Each year, more than 10 billion tons of concrete are produced worldwide, and the main environmental offender is concrete’s key ingredient: cement. A study from researchers at IBM, Meta, and Ozinga, as well as at USC, University of Illinois Urbana-Champaign, and University of Chicago, recently suggested AI may be able to help reduce emissions—and then they tested it out in real-world data-center construction.
- The researchers found that the new concrete formulations could roughly cut the global warming potential in half, when compared to the average of other formulations with similar 28-day strength.
AI-assisted cement
Cement is a popular binding and fortifying agent with a high production cost (and we’re not talking about $$): For every ton of cement produced, at least one ton of CO2 is released into the atmosphere—adding up to at least 8% of annual global emissions.

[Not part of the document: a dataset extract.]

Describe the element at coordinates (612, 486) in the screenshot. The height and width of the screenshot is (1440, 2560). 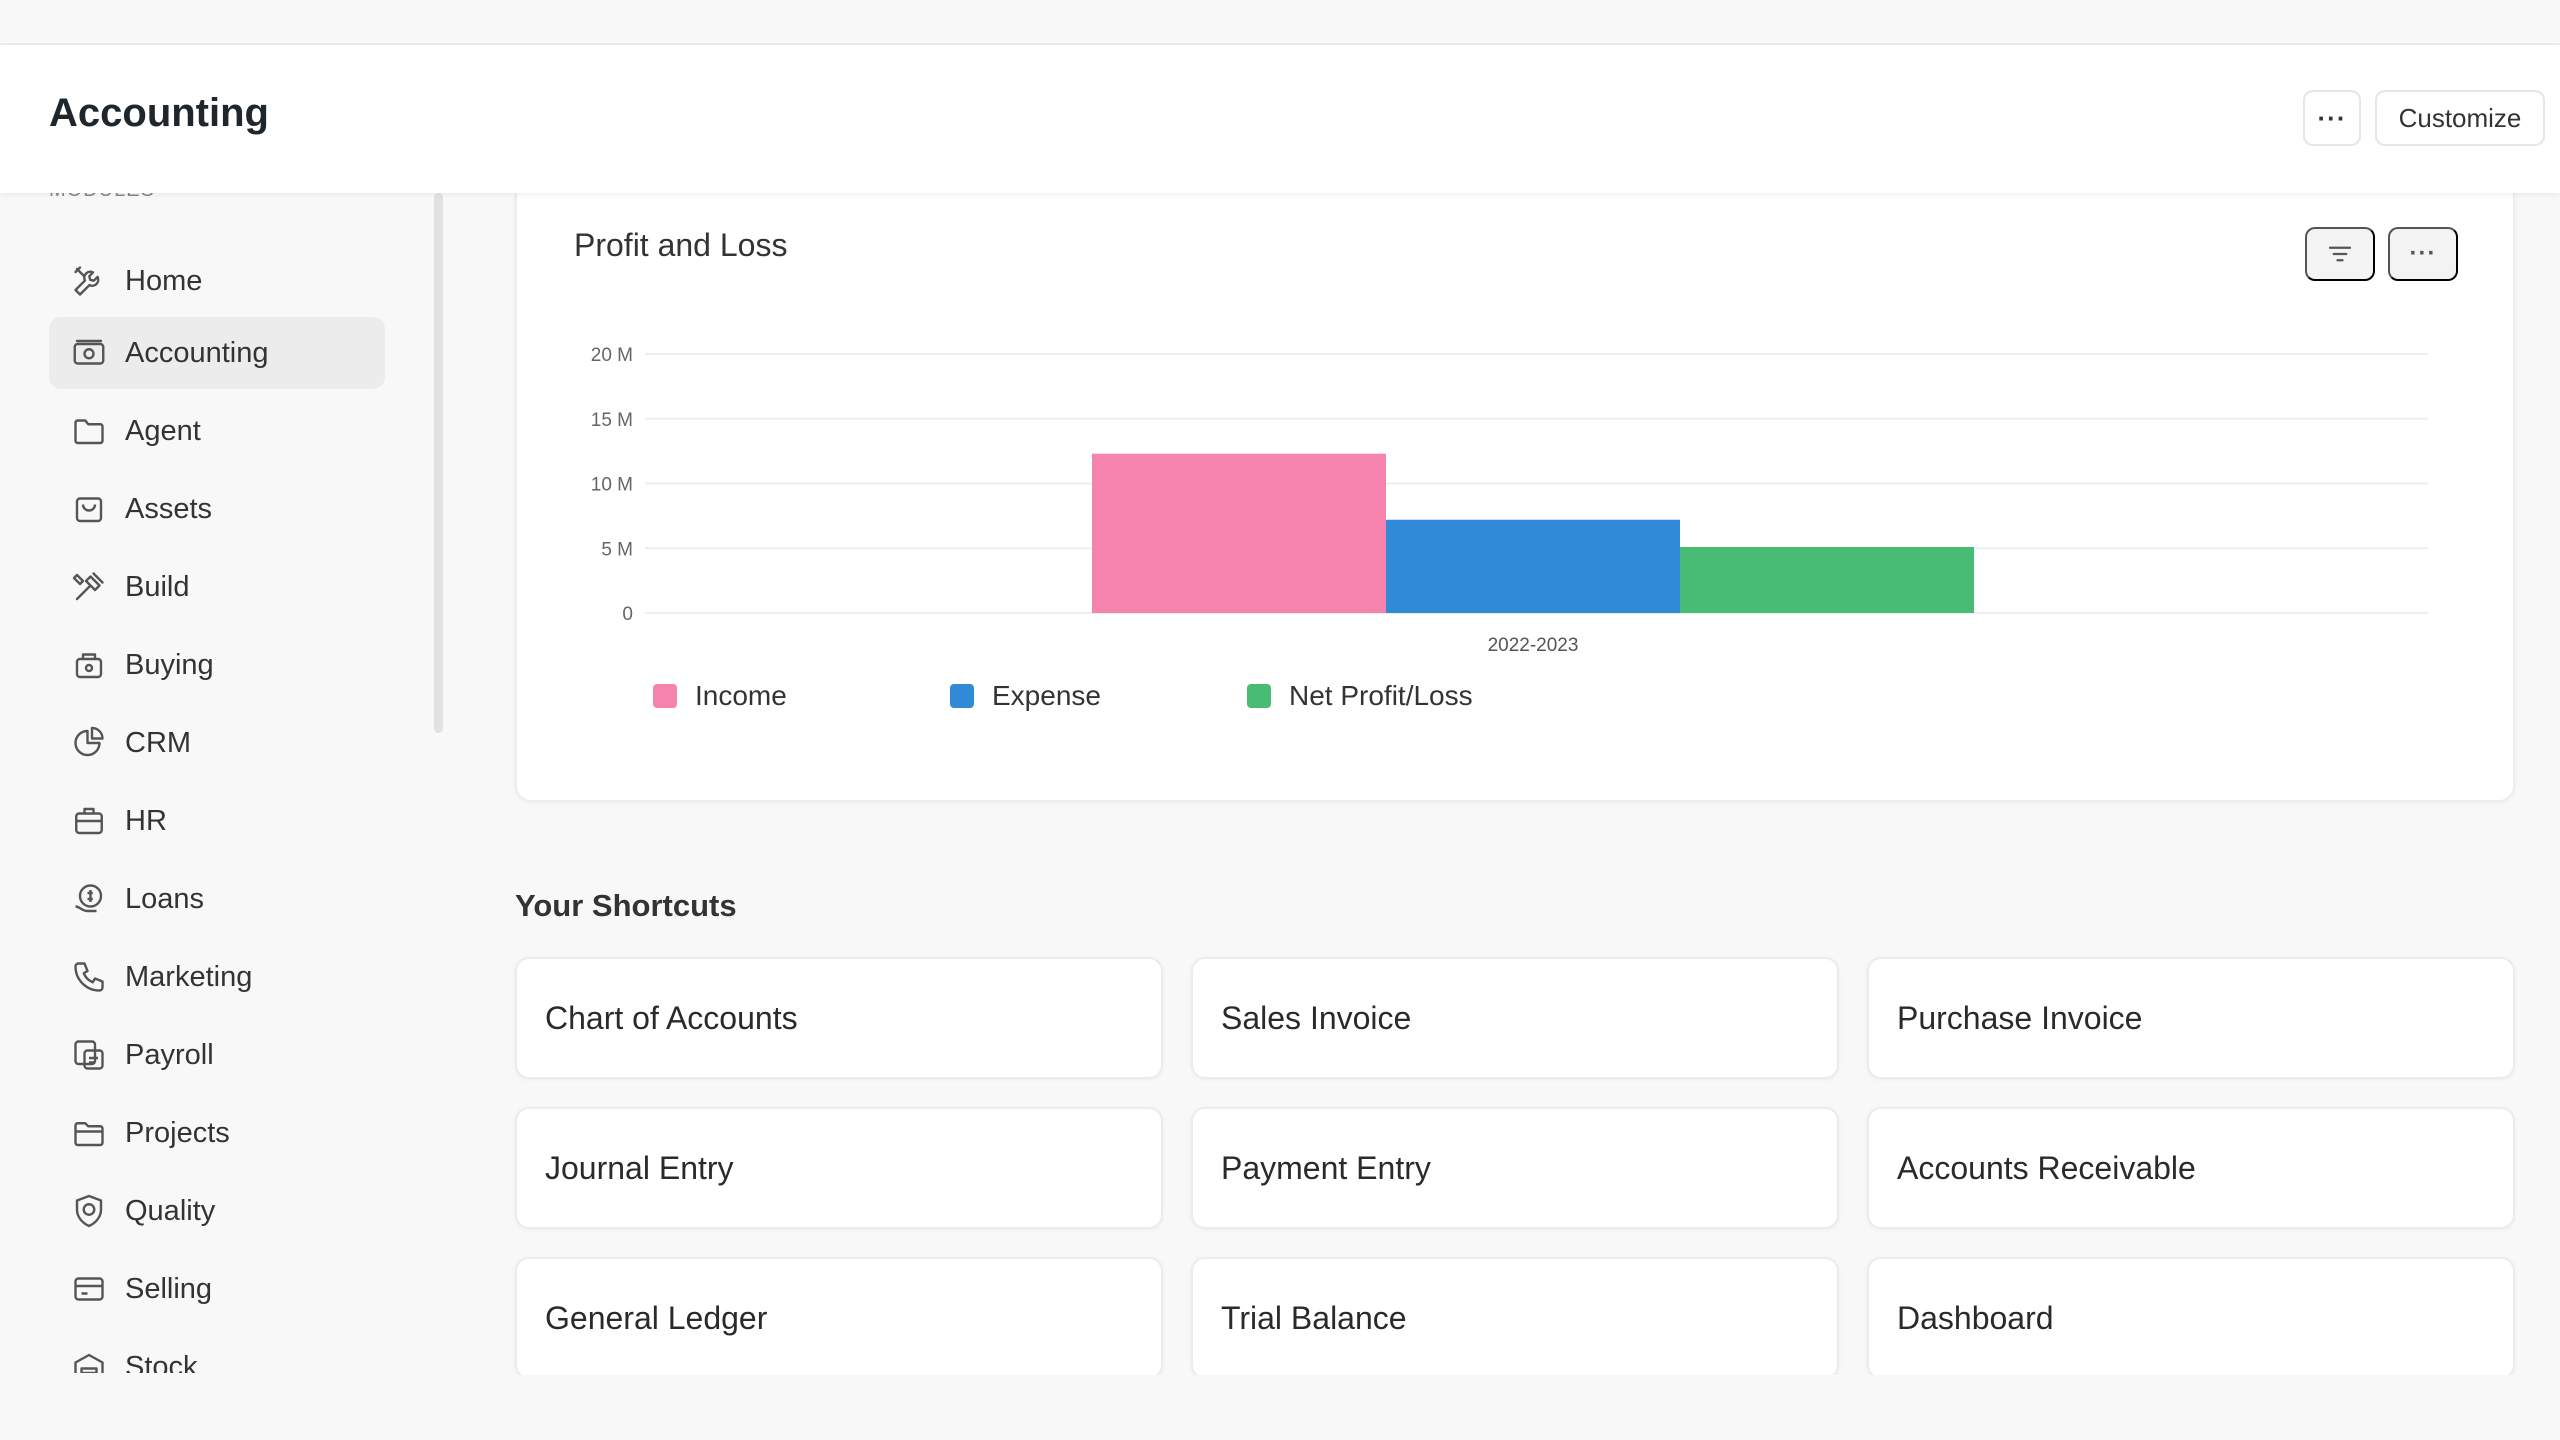
I see `y-tick-label: 10 M` at that location.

That’s where AI comes in. The researchers trained a generative AI model on environmental impact data and a small public dataset. Using semi-supervised learning, the model sought out concrete formulas that checked all of the researchers’ boxes: 1) lower carbon footprint, 2) significant compressive strength, and 3) similar durability and other qualities.

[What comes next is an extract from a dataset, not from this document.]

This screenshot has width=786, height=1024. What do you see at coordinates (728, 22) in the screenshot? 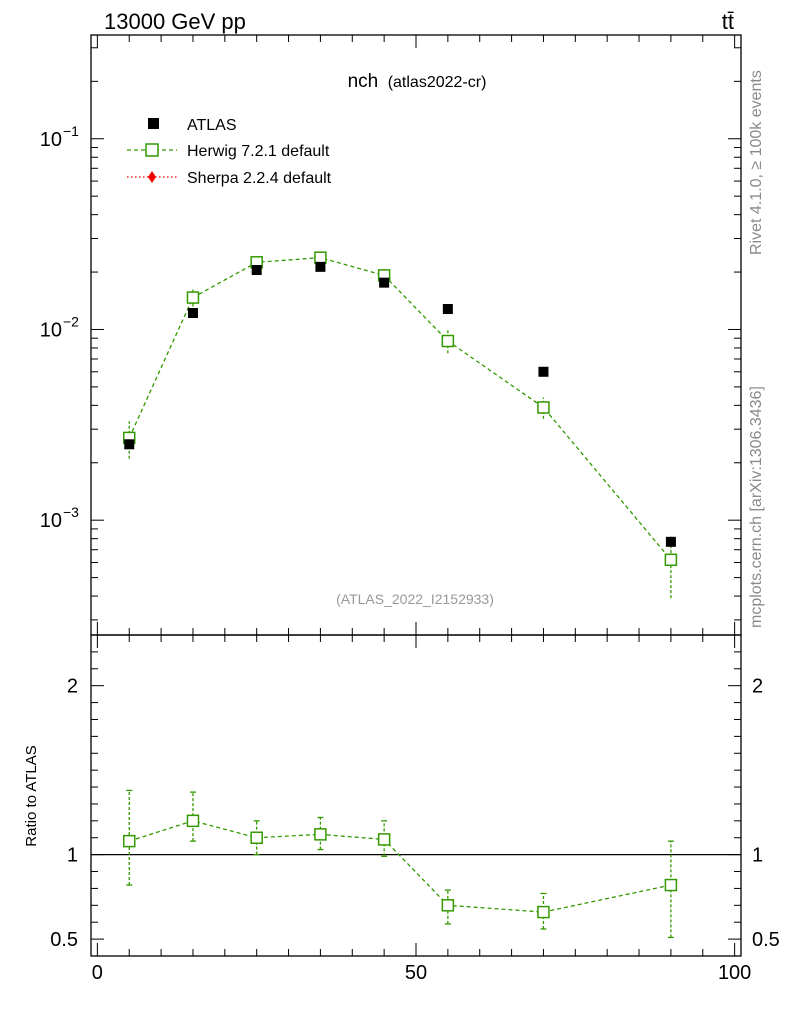
I see `process-label: tt̄` at bounding box center [728, 22].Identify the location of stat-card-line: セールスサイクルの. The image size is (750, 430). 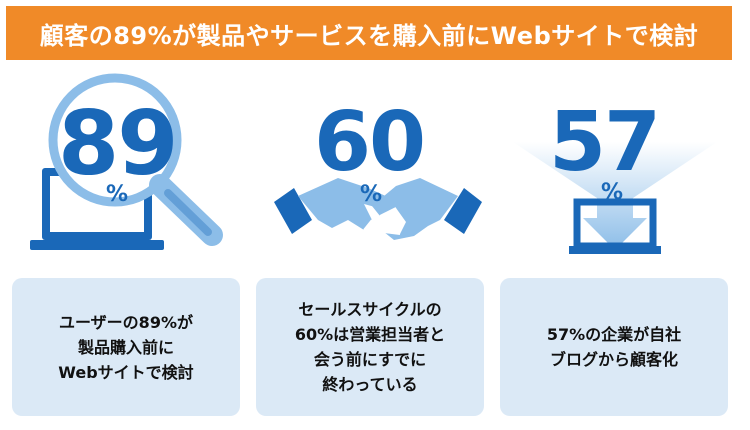
(370, 310).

Once the AI model came up with lower-carbon recipes for concrete, the researchers tasked a concrete supplier with whipping up the new batches. And since the new formulas had performed well in testing, Meta used them in construction on its data center in DeKalb, Illinois—specifically a guard tower and an office building for the construction crew.
- The authors wrote, “Results from field experiments as part of this real-world deployment corroborate the efficacy of AI-generated, low-carbon concrete mixes.”
- They also note there's room to improve on their approach, by building a model that better optimizes for things like cold-wearther curing and logistical considerations (e.g., availability of certain materials).
Zoom out: Data centers have long been criticized for their staggering environmental costs, primarily around their energy and water consumption. To tackle that, companies like Microsoft and Google have announced plans to slash water usage and switch to carbon-free energy sources. Low-carbon concrete could be another tool in the toolbox for those building out data centers—and potentially for builders more broadly.